Circuits at left pick time when pulse is Data versus Clock |
I need to validate this by looking at other test points on the card. Specifically, I want that the pulse itself is generated at TP 6, after the clip amplifier, since we need a pulse to pass through. Interestingly, there is another electrolytic capacitor at the output of the pulse driver transitor. I decided to replace it with a new known good capacitor.
I ran the same read of Cyl 1, Head 0, Sector 2 with the changed capacitor and watched on the scope. The same thing happened - lost clock pulse and spurious ReadData bit. I will defer the look at TP6 because it appears the pulse is getting emitted, it is just the timing that is far enough off to fool the data separator.
If the pulse at T6 exists, then the next point to watch is TP5 to see whether the Data Gate is on, blocking the pulse, or not. Finally, I want to look at the clock line at TP 3. TP3 and TP5 are easily reached, but I have to find access to TP6 which is awkwardly buried in the card making it hard to reach without the card and cable extender (that I don't have).

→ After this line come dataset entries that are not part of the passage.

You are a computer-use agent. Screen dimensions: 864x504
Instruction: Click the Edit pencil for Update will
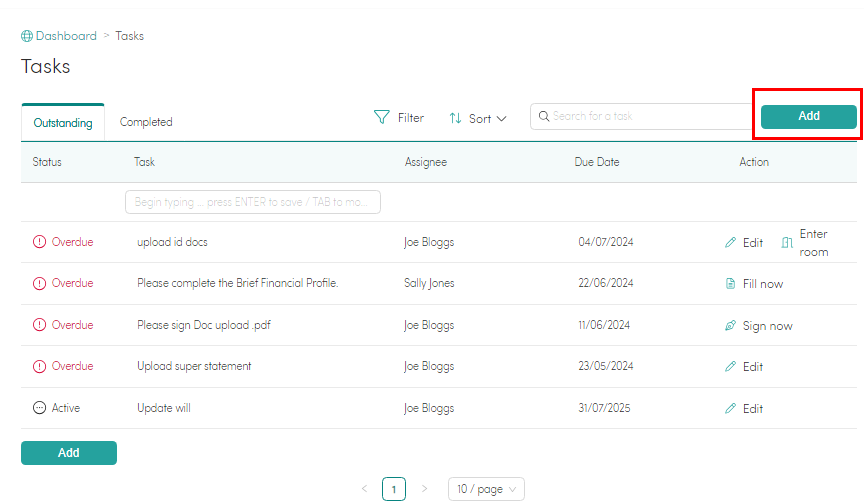point(730,408)
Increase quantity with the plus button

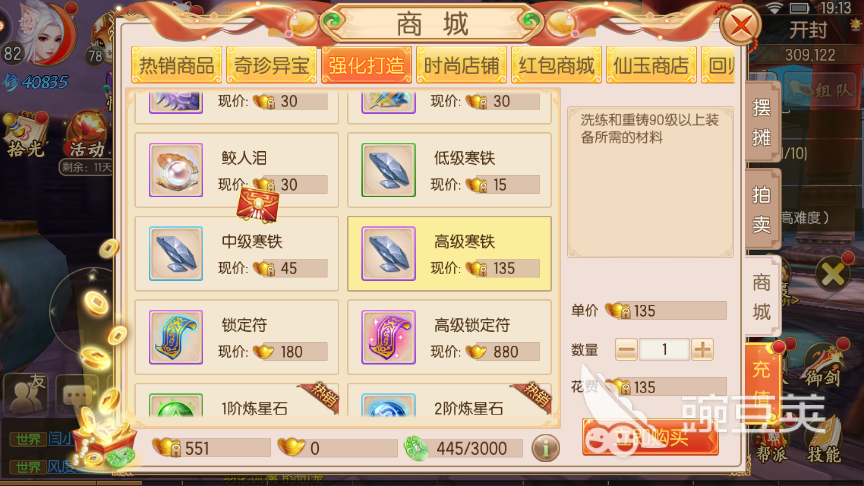click(702, 349)
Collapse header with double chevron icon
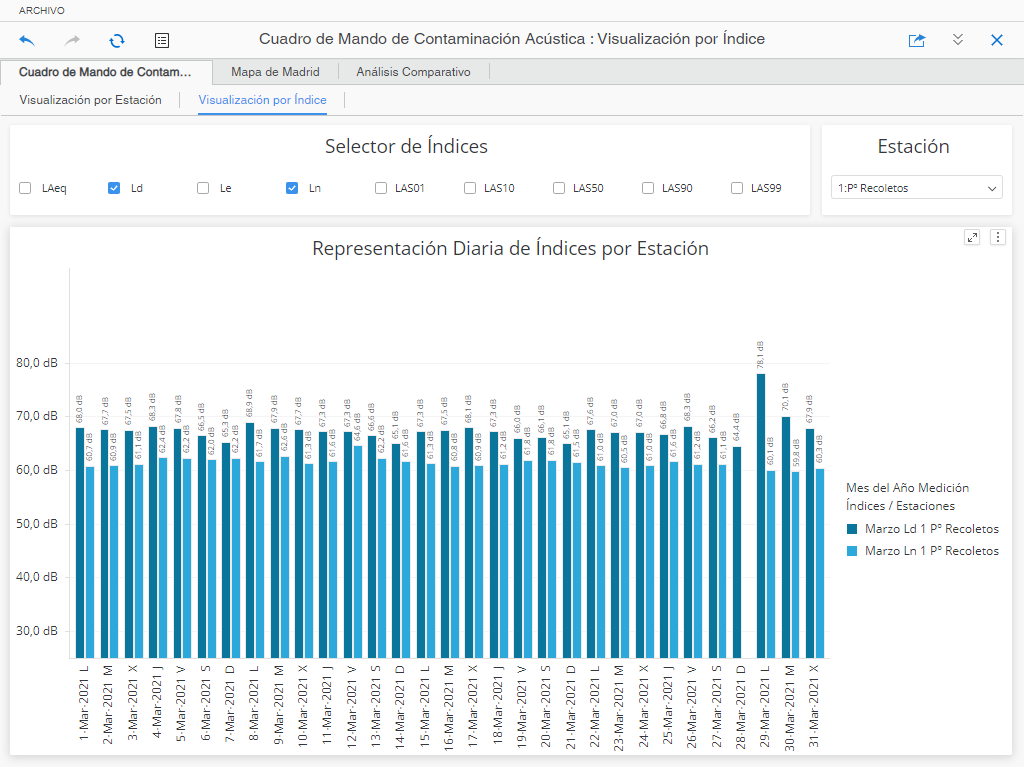The width and height of the screenshot is (1024, 768). coord(957,40)

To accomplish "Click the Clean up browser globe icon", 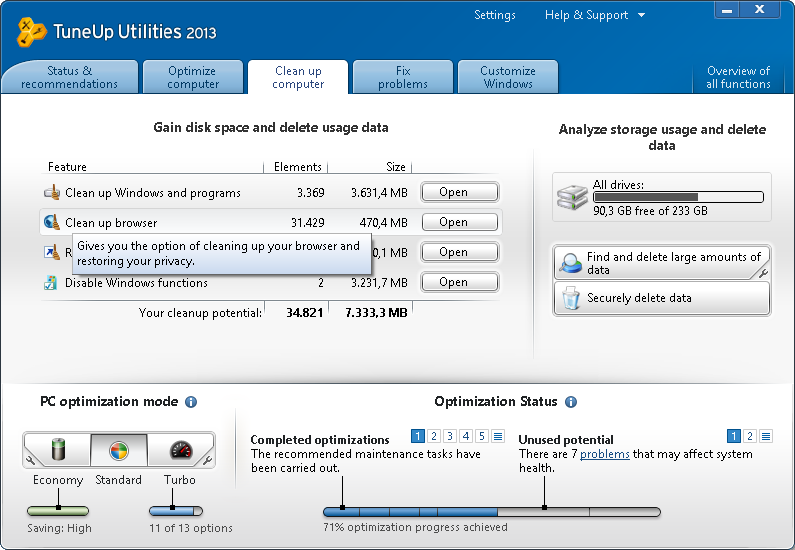I will click(x=52, y=222).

We can see that the TP 5 Data Gate signal gets scrunched up to left of center, then loses the clock |
Lack of data gate pulse leads to failure to pass pulse as Clock here at TP3 |
TP4 shows the pulse slipping through as Data due to separator error |
Once again, jitter in the signal recorded on the platter has led to failure to correctly read the sector. In this case, the jitter has caused the data separator to fail to properly allot the transition as a clock rather than data pulse.
I can see how to spot and compensate for this particular condition - having a watchdog timer to spot a missing clock pulse - but unclear how I would handle jitter surrounding bitcells each with a 1 data bit as it would simply shift the next data bit to come out as a clock pulse.
If only the drive emitted the unseparated pulse train and let me assign them as clock or data signals, I could address the shift more easily in my logic. However, that is not the interface offered by a Diablo drive.
I need to do a lot of thinking. How the Diablo mechanism might be adjusted to handle the timeshifting better. How I might be able to recognize and compensate for the Diablo issues. What scope and logic analyzer traces I might add to the card to understand what happens with the timeshifting situations.